Records excerpted from a collection
- Opening Delimiter -
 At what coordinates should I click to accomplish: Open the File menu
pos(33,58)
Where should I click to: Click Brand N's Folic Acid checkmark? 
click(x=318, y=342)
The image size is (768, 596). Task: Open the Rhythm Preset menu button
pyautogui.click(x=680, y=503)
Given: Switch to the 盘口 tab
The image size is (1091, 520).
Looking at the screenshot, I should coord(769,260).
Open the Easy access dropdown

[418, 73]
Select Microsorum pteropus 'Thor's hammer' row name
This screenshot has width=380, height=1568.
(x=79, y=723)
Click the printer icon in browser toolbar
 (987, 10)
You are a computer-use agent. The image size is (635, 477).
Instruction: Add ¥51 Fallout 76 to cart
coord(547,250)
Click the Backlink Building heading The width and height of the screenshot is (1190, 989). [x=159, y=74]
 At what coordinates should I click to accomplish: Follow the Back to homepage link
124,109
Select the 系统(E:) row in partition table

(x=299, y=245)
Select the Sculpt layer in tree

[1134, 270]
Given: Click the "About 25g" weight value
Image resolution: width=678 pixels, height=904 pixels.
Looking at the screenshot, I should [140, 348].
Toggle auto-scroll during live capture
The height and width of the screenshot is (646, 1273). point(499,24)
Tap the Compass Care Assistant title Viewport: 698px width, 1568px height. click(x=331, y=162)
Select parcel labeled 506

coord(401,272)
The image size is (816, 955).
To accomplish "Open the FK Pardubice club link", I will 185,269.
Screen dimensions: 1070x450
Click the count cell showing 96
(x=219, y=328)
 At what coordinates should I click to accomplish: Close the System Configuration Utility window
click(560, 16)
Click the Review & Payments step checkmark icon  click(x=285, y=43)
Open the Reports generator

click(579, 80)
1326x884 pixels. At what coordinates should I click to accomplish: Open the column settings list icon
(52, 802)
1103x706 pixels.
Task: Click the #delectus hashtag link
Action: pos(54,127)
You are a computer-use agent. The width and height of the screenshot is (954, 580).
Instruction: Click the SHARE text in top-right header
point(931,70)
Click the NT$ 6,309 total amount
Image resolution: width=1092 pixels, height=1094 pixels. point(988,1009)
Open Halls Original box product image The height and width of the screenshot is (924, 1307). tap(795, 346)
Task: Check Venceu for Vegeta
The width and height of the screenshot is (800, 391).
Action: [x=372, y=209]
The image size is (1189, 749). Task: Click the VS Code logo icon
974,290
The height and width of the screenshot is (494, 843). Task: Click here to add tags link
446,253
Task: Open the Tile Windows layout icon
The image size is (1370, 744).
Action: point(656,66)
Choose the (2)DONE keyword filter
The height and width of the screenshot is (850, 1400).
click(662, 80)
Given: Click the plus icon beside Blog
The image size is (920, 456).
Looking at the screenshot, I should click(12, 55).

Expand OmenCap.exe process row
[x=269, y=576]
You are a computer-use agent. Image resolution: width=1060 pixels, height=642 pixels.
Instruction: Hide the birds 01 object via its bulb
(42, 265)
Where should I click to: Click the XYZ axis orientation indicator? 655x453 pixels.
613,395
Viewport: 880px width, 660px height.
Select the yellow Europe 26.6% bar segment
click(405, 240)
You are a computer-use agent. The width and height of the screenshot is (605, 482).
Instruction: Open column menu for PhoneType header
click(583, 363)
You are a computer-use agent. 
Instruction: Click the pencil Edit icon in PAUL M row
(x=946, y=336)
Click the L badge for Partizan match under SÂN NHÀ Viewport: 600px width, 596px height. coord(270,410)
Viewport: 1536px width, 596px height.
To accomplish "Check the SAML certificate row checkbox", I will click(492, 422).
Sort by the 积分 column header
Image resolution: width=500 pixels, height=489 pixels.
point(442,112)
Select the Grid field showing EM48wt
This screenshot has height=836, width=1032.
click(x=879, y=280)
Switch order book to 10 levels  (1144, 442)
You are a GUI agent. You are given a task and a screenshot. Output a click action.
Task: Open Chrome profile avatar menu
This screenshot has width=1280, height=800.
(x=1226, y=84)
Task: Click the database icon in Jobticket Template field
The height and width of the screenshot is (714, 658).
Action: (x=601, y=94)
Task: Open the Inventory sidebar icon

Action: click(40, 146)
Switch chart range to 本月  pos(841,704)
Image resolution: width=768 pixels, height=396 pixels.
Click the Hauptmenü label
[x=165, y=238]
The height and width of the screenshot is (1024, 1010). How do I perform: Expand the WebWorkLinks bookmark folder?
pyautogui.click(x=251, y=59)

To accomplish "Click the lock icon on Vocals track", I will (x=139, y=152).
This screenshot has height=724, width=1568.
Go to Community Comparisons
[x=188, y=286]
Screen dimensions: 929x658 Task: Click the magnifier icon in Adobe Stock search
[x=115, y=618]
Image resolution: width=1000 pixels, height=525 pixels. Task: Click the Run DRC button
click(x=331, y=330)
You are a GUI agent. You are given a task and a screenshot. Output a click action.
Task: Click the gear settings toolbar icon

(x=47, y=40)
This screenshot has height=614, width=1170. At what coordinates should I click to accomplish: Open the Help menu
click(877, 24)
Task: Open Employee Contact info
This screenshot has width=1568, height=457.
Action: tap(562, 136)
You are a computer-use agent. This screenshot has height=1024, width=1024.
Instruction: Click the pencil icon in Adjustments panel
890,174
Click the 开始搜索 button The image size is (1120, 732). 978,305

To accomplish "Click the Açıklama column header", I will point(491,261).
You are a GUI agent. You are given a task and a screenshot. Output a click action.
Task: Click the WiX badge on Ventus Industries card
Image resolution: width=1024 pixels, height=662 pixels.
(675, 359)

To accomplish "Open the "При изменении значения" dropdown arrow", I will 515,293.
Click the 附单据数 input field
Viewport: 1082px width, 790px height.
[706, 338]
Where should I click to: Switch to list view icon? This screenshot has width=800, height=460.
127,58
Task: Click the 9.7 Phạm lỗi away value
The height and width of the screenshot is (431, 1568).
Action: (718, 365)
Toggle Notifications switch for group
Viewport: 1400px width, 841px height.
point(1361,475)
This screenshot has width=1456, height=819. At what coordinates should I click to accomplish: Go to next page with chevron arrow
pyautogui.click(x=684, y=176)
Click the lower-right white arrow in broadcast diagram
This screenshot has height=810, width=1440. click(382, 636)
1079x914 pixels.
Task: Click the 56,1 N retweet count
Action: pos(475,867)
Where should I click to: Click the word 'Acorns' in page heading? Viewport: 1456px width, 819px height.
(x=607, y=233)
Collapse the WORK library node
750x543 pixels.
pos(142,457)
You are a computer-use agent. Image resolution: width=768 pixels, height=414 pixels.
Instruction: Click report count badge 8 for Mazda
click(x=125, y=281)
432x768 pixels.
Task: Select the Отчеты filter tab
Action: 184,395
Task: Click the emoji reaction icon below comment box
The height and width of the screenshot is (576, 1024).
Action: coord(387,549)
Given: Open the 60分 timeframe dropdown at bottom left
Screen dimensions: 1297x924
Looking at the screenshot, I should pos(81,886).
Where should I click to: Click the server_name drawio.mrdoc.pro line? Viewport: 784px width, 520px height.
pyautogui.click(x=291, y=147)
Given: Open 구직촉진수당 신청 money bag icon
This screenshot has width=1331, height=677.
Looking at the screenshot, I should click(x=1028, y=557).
- Closing Delimiter -
Instructions to follow
A verbatim transcription is needed of the lines above, starting at the line with "You are a computer-use agent. Image resolution: width=768" and ending at the line with "Given: Open 구직촉진수당 신청 money bag icon", both included, and of nothing else.

Written response
You are a computer-use agent. Image resolution: width=768 pixels, height=414 pixels.
Instruction: Click report count badge 8 for Mazda
click(x=125, y=281)
432x768 pixels.
Task: Select the Отчеты filter tab
Action: 184,395
Task: Click the emoji reaction icon below comment box
The height and width of the screenshot is (576, 1024).
Action: coord(387,549)
Given: Open the 60分 timeframe dropdown at bottom left
Screen dimensions: 1297x924
Looking at the screenshot, I should pos(81,886).
Where should I click to: Click the server_name drawio.mrdoc.pro line? Viewport: 784px width, 520px height.
pyautogui.click(x=291, y=147)
Given: Open 구직촉진수당 신청 money bag icon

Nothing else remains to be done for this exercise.